【 個人山行 】 祖母山 ( 1756.39m Ⅰ等△ ) 丹生 統司
青空が覗き明るくなった山頂の山名柱や石造りの祠は既に氷が解けていた。冬のウィークデーであったが5~6人の登山者がいた。コロナ化の世相を反映してか異なるパーティーが会話を交わしている風景は見なかった。
点名・祖母山(Ⅰ等△ 1756.39m)標石柱は欠かされた角のセメント補修が痛々しかった。石柱下部も欠かされ細くなっており地面の表土も流されて歯槽膿漏状態であった。点の記住所は大分県竹田市神原字祖母山となっており大分県を代表するⅠ等三角点の山である。
山頂は360度遮るものが無いが遠くの山々は未だ雲海が覆っており九重山や阿蘇山などは見えなかった。しかし、天気の回復は早く雲が流れて消えていく、近くの山から徐々にベールを脱いでいった。
古祖母山から障子岳の県境稜線が姿を現し、天狗岩から辿って来た稜線の樹氷が雪を抱いた尾根のように見える。九州の冬山は初めてで絶景にシャッターを押しまくった。
彼方に傾山が荒々しく起伏の激しい山稜を見せていた。当初は傾山を坊主尾根から登り九折越へ周回する計画をしていたが登山時間が11時間以上かかると知って断念した。高齢者が日照時間の短い時期に不慣れな土地で迷惑をかけることになってはと自重した。
山頂で食事の予定をしていたが敷物を出してくつろぐ人が誰もいない。何となく食事をし辛く撮影を済ますと山頂を後にして9合目小屋を目指した。だが、ここは陽当たりが良くなくもっと暖かい所で食事をしたくて通り過ぎた。
山頂でダウンジャケットを着こんでいたので樹氷のトンネル潜りは全く問題なかった。ただ足元の雪が溶けて少しずつ土が靴に付着して汚れ出した。
下山方向稜線に素晴らしい山容の岩山が2山、大障子岩(1451m)と障子岩(1409m)と思われる。満開の樹氷の白花と岩山の黒さが対照的であった。
山頂から宮原へのコースに入ると人の気配が消えてまた一人になった。日当たりの良いランチ場所を求め足早に先ず宮原分岐を目指した。標高を下げるごとに樹氷の花が小さくなって淋しい気分になる。振り返ると樹間から山頂が見えていた。
豊後大野市尾平側に張り出した祖母山頂直下支稜の岩壁が圧巻の迫力だ。その向こうに古祖母山の美しい屋根のような山頂がシルエットで浮かんでいた。
馬の背を越えて岩の上から振り返ると祖母山へ続く尾根が満開の樹氷で覆われ素晴らしい花盛りの景色だ。宮原分岐迄行けばこの景色ともおさらばだ、未練たらしく何度も振り返りシャッターを押した。
途中で大きなブナが目に留まり駆け寄って撮影した。ブナは雪深い山のイメージが有るが以前大崩山でも見た、雪の少ない温暖な地域でも育つのだと知った。
+-------+
▶ **課題内容**: 祖母山の山行記録から、「点名・祖母山(Ⅰ等△ 175」から「ることになってはと自重した。」までをすべて、一字も変えずに再掲してください。 このデータは祖母山の山行記録とは関係のない別の資料です。
+-------+
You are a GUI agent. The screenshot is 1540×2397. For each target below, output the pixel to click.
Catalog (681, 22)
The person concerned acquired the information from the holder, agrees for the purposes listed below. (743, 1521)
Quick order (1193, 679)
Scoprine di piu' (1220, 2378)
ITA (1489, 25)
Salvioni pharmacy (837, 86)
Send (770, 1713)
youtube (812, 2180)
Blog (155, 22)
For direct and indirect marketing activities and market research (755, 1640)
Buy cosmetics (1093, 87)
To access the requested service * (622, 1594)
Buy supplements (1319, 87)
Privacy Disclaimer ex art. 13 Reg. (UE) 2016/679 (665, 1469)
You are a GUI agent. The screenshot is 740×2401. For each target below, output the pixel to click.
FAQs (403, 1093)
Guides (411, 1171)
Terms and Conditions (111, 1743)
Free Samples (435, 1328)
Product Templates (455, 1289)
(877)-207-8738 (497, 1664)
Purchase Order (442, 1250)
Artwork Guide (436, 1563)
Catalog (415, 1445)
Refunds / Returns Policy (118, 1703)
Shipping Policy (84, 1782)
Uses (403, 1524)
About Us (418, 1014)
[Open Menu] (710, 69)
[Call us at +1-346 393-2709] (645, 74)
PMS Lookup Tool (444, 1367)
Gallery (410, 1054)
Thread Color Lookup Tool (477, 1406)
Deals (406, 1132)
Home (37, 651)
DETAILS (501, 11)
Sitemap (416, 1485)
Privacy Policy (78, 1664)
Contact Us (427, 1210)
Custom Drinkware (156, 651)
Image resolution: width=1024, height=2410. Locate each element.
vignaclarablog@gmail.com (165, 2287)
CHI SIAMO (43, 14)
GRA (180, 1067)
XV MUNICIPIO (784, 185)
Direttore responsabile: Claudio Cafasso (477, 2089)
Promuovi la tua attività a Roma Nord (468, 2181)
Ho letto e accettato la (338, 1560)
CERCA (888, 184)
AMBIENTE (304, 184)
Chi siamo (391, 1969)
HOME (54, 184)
+-------+
▶ **解答例**:
点名・祖母山(Ⅰ等△ 1756.39m)標石柱は欠かされた角のセメント補修が痛々しかった。石柱下部も欠かされ細くなっており地面の表土も流されて歯槽膿漏状態であった。点の記住所は大分県竹田市神原字祖母山となっており大分県を代表するⅠ等三角点の山である。
山頂は360度遮るものが無いが遠くの山々は未だ雲海が覆っており九重山や阿蘇山などは見えなかった。しかし、天気の回復は早く雲が流れて消えていく、近くの山から徐々にベールを脱いでいった。
古祖母山から障子岳の県境稜線が姿を現し、天狗岩から辿って来た稜線の樹氷が雪を抱いた尾根のように見える。九州の冬山は初めてで絶景にシャッターを押しまくった。
彼方に傾山が荒々しく起伏の激しい山稜を見せていた。当初は傾山を坊主尾根から登り九折越へ周回する計画をしていたが登山時間が11時間以上かかると知って断念した。高齢者が日照時間の短い時期に不慣れな土地で迷惑をかけることになってはと自重した。